◆ **What is expected**
Copy the entries exactly, through the "Expand the file" line.

-------- Material for this exercise --------

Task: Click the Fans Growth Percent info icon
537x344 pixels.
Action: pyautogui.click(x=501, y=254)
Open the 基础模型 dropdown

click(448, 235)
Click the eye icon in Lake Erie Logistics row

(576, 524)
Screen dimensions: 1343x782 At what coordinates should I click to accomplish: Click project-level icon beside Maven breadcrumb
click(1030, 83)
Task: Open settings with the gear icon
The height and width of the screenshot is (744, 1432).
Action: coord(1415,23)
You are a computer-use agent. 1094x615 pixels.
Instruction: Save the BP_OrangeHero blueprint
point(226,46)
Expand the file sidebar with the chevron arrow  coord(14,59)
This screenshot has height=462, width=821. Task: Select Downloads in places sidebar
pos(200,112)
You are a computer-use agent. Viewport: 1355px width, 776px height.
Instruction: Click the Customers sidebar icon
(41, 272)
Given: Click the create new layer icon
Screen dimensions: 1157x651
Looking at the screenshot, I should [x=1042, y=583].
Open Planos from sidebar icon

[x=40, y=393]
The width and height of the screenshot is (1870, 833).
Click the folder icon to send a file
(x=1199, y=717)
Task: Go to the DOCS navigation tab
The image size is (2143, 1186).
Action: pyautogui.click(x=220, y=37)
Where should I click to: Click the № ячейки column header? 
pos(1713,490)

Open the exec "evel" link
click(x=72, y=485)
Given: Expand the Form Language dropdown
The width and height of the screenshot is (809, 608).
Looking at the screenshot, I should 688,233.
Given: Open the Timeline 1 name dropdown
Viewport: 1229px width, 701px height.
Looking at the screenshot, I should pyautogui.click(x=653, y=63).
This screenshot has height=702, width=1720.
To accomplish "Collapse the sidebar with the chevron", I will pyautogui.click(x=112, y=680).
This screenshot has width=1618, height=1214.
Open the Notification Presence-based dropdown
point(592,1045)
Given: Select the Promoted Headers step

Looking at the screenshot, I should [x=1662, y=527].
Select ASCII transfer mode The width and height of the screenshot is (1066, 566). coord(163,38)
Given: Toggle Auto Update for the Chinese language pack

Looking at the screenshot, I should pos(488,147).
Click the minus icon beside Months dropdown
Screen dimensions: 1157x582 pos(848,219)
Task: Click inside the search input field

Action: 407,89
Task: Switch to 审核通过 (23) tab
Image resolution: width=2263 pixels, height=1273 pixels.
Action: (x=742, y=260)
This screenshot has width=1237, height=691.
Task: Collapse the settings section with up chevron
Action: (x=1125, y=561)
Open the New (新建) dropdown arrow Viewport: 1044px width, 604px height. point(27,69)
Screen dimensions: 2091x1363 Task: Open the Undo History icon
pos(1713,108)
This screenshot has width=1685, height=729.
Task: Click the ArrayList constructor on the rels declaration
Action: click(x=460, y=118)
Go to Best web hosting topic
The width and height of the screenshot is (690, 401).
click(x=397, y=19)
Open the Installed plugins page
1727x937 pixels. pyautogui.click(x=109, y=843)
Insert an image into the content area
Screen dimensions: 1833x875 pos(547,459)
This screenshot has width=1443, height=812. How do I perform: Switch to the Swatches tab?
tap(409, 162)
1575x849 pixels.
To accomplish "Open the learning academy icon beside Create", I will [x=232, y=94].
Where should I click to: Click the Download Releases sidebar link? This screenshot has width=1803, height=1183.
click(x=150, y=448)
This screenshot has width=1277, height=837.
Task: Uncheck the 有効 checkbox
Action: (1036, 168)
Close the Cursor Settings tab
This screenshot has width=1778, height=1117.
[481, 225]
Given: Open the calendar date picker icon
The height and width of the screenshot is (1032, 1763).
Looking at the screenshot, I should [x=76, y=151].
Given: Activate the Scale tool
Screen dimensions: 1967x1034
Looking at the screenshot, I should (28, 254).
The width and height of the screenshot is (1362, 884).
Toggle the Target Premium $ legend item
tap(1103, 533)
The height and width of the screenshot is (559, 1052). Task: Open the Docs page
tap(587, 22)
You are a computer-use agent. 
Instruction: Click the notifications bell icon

--------

◆ **Solution to this exercise**
Task: Click the Fans Growth Percent info icon
537x344 pixels.
Action: pyautogui.click(x=501, y=254)
Open the 基础模型 dropdown

click(448, 235)
Click the eye icon in Lake Erie Logistics row

(576, 524)
Screen dimensions: 1343x782 At what coordinates should I click to accomplish: Click project-level icon beside Maven breadcrumb
click(1030, 83)
Task: Open settings with the gear icon
The height and width of the screenshot is (744, 1432).
Action: coord(1415,23)
You are a computer-use agent. 1094x615 pixels.
Instruction: Save the BP_OrangeHero blueprint
point(226,46)
Expand the file sidebar with the chevron arrow  coord(14,59)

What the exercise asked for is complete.